Safety data were pooled from 12 randomized, placebo-controlled Phase 2b/3 trials to analyze the association of glucosuria with genital infection in patients with suboptimally controlled diabetes (HbA1c > 6.5 % -12 % ). Patients were randomized to receive dapagliflozin (2.5 mg, 5 mg, or 10 mg) or placebo once daily, either as monotherapy or add-on to metformin, insulin, sulfonylurea, or thiazolidinedione for 12-24 weeks. The incidence of clinical diagnoses and of events suggestive of genital infection was evaluated.

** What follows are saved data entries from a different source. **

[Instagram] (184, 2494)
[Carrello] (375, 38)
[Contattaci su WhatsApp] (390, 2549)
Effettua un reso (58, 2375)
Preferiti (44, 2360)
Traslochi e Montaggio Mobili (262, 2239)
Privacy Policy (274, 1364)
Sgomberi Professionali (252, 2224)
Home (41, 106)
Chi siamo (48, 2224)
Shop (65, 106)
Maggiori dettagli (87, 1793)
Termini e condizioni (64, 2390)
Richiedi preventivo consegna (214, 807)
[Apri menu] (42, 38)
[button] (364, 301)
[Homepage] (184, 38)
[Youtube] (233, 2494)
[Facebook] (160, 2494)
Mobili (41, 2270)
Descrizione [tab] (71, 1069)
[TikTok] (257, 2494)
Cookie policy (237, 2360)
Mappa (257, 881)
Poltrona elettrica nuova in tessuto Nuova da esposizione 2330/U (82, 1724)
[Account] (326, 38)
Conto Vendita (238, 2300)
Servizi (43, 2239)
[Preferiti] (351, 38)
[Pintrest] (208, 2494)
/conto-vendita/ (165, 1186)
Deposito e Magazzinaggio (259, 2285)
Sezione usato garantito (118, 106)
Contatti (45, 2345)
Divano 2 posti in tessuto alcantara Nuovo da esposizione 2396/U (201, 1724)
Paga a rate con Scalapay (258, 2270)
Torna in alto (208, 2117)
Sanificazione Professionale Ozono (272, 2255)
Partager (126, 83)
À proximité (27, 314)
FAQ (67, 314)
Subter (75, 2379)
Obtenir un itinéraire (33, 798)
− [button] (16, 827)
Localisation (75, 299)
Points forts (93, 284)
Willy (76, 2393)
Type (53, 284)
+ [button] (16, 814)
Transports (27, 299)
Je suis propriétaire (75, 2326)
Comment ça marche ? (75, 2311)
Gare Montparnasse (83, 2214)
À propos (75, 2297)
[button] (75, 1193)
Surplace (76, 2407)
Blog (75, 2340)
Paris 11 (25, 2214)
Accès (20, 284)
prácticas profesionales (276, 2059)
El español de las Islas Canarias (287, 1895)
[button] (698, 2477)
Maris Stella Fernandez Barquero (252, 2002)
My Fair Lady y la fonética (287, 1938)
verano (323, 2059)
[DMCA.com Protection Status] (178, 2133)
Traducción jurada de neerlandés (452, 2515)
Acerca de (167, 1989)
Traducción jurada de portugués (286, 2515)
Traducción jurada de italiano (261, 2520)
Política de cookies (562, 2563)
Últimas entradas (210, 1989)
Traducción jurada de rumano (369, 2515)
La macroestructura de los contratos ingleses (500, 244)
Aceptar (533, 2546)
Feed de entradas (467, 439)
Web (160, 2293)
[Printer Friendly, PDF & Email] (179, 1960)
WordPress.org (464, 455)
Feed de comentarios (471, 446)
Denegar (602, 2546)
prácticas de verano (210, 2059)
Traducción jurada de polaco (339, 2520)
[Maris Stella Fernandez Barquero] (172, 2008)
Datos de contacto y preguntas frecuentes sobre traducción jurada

The pooled safety data included 4545 patients: 3152 who received once-daily dapagliflozin (2.5 mg [n = 814], 5 mg [n = 1145], or 10 mg [n = 1193]) as monotherapy or add-on treatment, and 1393 placebo-treated patients. For dapagliflozin 2.5 mg, 5 mg, 10 mg, and placebo, diagnosed infections were reported in 4.1 % , 5.7 % , 4.8 % , and 0.9 % , respectively. Most infections were mild or moderate and responded to standard antimicrobial treatment. Discontinuation due to these events was rare. No clear dose-response relationship between dapagliflozin and genital infection was demonstrated.
Treatment with dapagliflozin 2.5 mg, 5 mg, or 10 mg once daily is accompanied by an increased risk of vulvovaginitis or balanitis, related to the induction of glucosuria. Events were generally mild to moderate, clinically manageable, and rarely led to discontinuation of treatment.